Did you just puke on your boss?

Did you just puke on your boss?

I've been consulting for about 13 years, SMB market mostly. This happened about 3 or 4 months ago.

I get a call from one of my long time clients that they've hired three new employees, they're set to start Monday, and I need to get everything setup for them to start work after lunch/orientation. I config the PCs take everything out get it all setup and just hang out for a couple hours while these guys finish up their "training".

I head out to grab some lunch and when I get back I'm just walking around checking in with everybody and I come across "Mr. Awesome". Mr. Awesome is sitting in his cube grumbling at his computer. I poke my head in and ask him whats up, he responds with "F*cking IT didn't set my computer up right." I just kind of smile thinking hes just trolling me or something. I offer to take a look at it since I'm "pretty good with this computer stuff." I spend about 30 minutes showing him how to get around on the network, how to use email, word/excel shortcuts, all pretty basic shit. Every third word out of the mouth of Mr. Awesome is, you guessed it, "Awesome." I think he even said "Rad" a few times but I refuse to believe anyone still says that.
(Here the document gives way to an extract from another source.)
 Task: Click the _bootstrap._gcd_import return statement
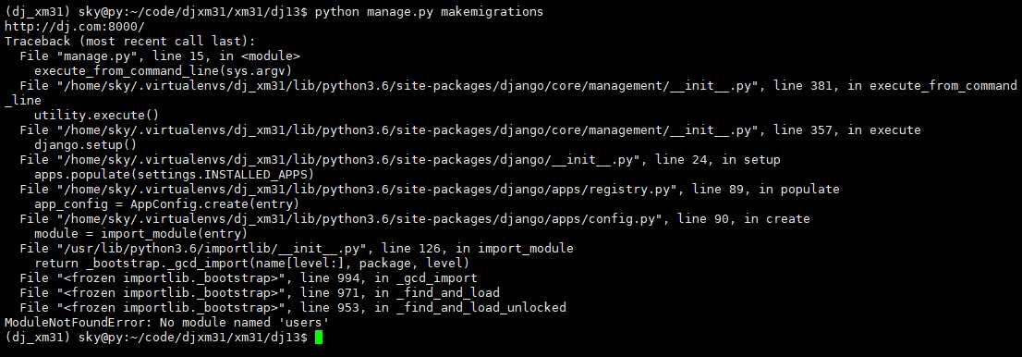pos(251,263)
Anywho, after all that he seems happy and tells me how I should really just take care of the computers for them instead of whatever else I do because "The f*cktard IT guy never even showed up." He spends about 10 minutes making sure I know I'm awesome and the IT guy "Sucks donkey nuts." I finally pick up on the fact that he just doesn't know I'm the IT guy. At this point I don't want to mention it to him so I just shake hands and walk away from Mr. Awesome. I check in with management get signatures on the paperwork and head out after letting Mr. Awesome's supervisor know his new employee should get a placard on his cube entrance with his title of Mr. Awesome. I didn't tell him why, I didn't want to get the guy in trouble.

So about three hours later I'm just finishing up something when I get a call from Mr. Awesome's supervisor. Hes stuck between coughing and laughing as relates to me how Mr. Awesome came in with a tale of this awesome guy who should fix our computers instead of the "IT Douche No Show". After figuring out who he was talking about he started laughing and told him that I was the IT consultant. Mr. Awesome freaked out and projectile vomited on his boss. Needless to say everyone knows why Mr. Awesome got the nick name. Mr. Awesome actually showed up for work the next day and still continues to work there.
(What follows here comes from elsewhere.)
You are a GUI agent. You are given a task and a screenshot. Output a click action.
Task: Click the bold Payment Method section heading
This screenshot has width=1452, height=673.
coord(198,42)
TL;DR - New employee doesn't know who I am, talks sh*t directly to me about me. Tells his boss I'm awesome/sucktastic then vomits on his boss when he finds out who I am.
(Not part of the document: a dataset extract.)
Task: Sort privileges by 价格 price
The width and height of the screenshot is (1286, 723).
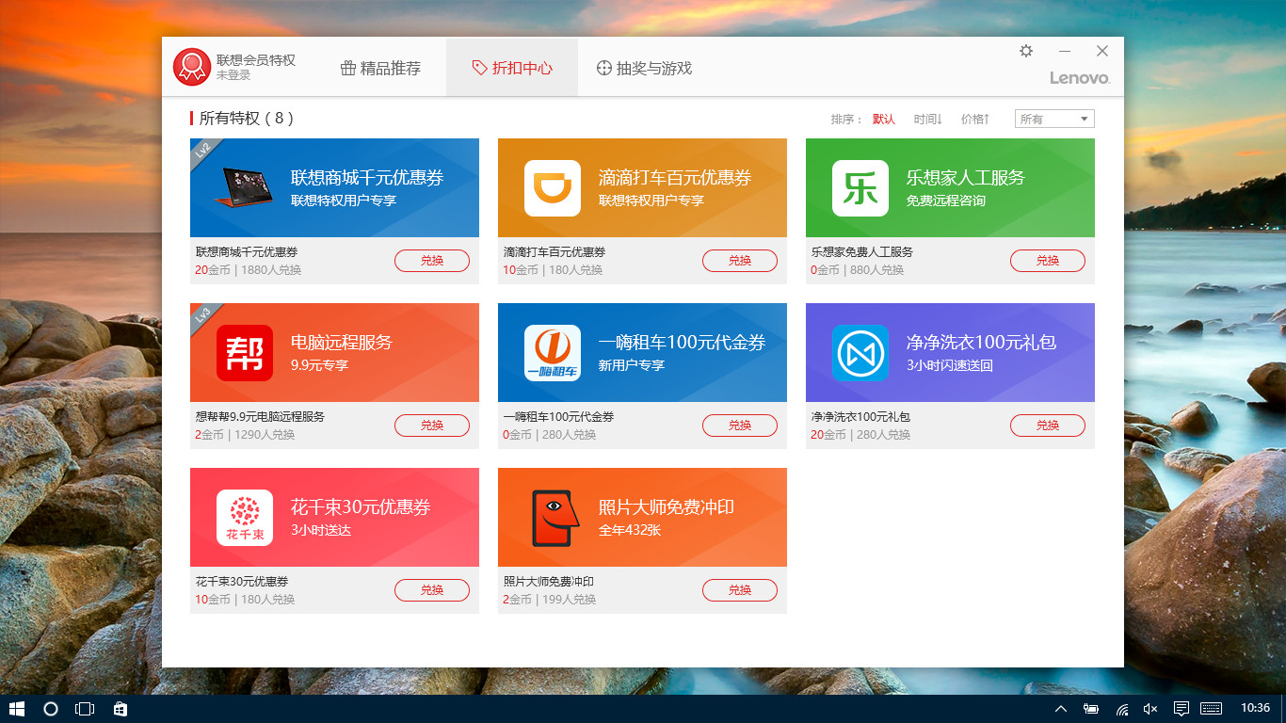Action: tap(974, 120)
Day one he VOMITS ON HIS BOSS and gets the nick, Mr. Awesome??? I would never be so lucky.

Well, at least he came back. I am not sure I would have. Of course I would never talk shit about anyone at a company I just started at.

This story is rad. Really awesome.

Sounds like a hipster ironic title and the source of many injokes for years to come.

All of my friends say rad unironically.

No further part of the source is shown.